Data for this task:
= = =

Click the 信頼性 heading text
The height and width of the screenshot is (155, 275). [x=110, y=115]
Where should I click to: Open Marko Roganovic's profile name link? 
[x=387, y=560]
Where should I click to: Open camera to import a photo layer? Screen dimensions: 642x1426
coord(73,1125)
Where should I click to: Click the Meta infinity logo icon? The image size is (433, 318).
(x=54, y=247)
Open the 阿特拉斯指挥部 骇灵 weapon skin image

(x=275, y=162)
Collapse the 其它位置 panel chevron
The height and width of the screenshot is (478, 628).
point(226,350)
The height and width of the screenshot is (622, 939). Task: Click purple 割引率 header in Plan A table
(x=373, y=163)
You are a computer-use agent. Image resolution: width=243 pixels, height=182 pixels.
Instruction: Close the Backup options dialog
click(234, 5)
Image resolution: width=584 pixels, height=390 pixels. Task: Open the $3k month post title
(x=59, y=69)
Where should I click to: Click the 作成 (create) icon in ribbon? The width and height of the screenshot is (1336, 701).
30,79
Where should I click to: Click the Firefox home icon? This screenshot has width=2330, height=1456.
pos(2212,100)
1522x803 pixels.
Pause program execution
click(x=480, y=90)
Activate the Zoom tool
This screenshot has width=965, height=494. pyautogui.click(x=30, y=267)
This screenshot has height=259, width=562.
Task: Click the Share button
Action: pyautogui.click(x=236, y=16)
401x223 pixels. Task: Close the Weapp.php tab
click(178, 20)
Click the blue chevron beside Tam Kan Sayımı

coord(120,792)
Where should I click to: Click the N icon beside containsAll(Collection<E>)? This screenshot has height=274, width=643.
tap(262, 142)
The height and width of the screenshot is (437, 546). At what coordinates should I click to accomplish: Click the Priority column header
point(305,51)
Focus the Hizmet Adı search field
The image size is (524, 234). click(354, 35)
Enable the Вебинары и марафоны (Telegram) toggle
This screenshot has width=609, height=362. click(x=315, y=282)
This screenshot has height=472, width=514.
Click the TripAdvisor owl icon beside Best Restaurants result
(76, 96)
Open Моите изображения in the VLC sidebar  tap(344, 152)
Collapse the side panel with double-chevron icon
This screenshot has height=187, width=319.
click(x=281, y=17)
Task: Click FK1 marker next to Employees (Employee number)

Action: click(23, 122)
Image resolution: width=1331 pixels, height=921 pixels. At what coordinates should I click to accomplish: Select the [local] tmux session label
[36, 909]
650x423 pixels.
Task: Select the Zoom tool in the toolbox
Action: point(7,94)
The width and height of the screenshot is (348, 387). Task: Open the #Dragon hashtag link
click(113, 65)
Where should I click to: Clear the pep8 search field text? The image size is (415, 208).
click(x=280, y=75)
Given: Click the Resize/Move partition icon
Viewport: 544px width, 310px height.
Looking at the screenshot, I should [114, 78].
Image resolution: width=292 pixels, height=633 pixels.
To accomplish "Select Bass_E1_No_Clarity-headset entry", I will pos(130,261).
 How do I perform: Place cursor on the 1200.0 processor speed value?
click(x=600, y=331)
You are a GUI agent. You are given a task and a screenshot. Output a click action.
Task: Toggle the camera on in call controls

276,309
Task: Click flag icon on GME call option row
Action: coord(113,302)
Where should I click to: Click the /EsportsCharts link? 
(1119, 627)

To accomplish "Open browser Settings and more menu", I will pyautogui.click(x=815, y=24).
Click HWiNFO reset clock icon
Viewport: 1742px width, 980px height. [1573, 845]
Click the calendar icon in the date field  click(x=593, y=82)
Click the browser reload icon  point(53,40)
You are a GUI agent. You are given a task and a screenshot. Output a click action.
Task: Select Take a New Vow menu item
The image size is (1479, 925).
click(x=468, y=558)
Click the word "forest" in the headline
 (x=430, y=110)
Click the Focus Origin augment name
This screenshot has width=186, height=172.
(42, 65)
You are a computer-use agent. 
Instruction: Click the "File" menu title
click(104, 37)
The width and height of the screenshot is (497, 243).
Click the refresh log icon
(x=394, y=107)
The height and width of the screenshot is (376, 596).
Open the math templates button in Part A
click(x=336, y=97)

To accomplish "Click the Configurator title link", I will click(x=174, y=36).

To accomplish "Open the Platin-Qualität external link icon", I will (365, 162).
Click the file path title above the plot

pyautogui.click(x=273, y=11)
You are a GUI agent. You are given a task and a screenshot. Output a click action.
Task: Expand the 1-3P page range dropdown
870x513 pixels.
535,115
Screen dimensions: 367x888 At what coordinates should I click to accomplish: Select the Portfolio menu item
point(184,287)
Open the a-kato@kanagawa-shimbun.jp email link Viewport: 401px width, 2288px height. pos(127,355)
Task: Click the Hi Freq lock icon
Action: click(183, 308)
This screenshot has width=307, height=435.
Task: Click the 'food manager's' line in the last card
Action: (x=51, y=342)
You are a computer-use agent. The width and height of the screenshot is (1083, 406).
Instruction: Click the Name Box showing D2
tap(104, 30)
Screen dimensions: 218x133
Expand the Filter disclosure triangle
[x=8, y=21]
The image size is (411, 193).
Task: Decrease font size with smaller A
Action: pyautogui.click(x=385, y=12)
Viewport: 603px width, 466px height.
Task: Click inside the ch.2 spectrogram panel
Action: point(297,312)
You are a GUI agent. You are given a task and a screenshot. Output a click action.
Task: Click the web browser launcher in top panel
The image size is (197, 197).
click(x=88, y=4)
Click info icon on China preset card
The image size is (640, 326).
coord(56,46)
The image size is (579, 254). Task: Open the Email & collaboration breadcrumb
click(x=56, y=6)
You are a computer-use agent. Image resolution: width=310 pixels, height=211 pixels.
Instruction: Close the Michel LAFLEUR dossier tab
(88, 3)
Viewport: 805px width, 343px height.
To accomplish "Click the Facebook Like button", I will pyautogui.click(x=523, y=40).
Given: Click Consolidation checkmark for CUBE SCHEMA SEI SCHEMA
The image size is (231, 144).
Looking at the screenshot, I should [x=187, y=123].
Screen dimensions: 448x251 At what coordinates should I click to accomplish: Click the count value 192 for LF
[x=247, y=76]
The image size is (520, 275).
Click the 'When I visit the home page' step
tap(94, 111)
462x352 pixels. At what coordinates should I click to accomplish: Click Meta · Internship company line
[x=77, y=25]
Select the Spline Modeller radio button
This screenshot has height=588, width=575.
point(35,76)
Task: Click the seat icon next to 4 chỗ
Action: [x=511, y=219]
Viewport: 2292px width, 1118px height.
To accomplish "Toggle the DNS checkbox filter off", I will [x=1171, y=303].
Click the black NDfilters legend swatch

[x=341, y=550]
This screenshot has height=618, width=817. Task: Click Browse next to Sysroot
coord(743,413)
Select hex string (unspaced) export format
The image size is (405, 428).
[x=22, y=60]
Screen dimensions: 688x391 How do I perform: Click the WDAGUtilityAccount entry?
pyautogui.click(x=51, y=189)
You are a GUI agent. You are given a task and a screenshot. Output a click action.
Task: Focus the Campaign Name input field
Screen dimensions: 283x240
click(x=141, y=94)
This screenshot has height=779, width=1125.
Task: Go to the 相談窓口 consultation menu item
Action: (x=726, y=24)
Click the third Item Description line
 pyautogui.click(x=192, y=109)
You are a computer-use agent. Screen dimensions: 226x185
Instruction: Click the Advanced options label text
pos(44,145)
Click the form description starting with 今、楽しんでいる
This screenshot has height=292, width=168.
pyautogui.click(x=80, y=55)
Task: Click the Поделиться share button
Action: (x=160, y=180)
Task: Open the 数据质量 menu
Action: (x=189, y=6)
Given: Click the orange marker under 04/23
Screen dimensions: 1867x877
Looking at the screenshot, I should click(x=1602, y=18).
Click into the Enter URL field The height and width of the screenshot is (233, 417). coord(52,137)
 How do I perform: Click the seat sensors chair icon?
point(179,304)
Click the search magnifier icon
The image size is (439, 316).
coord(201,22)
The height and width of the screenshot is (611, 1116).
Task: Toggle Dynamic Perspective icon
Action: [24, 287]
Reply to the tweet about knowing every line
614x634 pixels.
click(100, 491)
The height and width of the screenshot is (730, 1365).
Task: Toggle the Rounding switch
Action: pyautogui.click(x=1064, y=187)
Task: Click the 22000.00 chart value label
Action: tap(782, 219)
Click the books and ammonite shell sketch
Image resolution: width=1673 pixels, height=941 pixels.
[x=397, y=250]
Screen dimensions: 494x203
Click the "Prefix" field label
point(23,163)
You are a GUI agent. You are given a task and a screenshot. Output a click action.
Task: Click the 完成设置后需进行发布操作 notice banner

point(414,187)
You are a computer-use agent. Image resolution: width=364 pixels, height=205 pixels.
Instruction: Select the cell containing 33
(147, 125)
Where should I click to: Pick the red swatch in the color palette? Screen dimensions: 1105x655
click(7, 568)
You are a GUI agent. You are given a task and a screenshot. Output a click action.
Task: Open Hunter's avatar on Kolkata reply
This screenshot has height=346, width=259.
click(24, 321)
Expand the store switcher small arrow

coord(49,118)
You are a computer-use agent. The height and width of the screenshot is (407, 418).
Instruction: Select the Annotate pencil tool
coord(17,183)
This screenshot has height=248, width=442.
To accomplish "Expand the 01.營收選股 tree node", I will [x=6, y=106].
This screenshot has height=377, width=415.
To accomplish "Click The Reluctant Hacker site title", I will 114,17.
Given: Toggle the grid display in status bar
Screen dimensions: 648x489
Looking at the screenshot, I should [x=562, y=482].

= = =

Locate each line in the entries above that contains the word "next" and copy those lines in full.

Task: Click FK1 marker next to Employees (Employee number)
Task: Click the seat icon next to 4 chỗ
This screenshot has height=618, width=817. Task: Click Browse next to Sysroot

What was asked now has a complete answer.